▶ [ASSIGNMENT]
Please show every line in the entries below that includes the word "will".
Top of SUPPLIED DATA
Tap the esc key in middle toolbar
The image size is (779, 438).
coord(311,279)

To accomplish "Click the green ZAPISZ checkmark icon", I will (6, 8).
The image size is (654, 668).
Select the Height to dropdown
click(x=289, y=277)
Bottom of SUPPLIED DATA
Top of SUPPLIED DATA
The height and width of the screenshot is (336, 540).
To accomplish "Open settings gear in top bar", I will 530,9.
Bottom of SUPPLIED DATA
Top of SUPPLIED DATA
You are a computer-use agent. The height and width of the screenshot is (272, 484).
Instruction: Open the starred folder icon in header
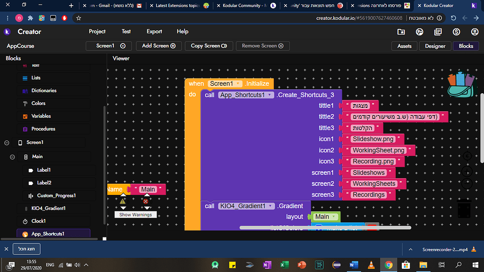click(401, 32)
Bottom of SUPPLIED DATA
▶ [RESPONSE TO THIS EXERCISE]
To accomplish "Click the green ZAPISZ checkmark icon", I will (6, 8).
To accomplish "Open settings gear in top bar", I will 530,9.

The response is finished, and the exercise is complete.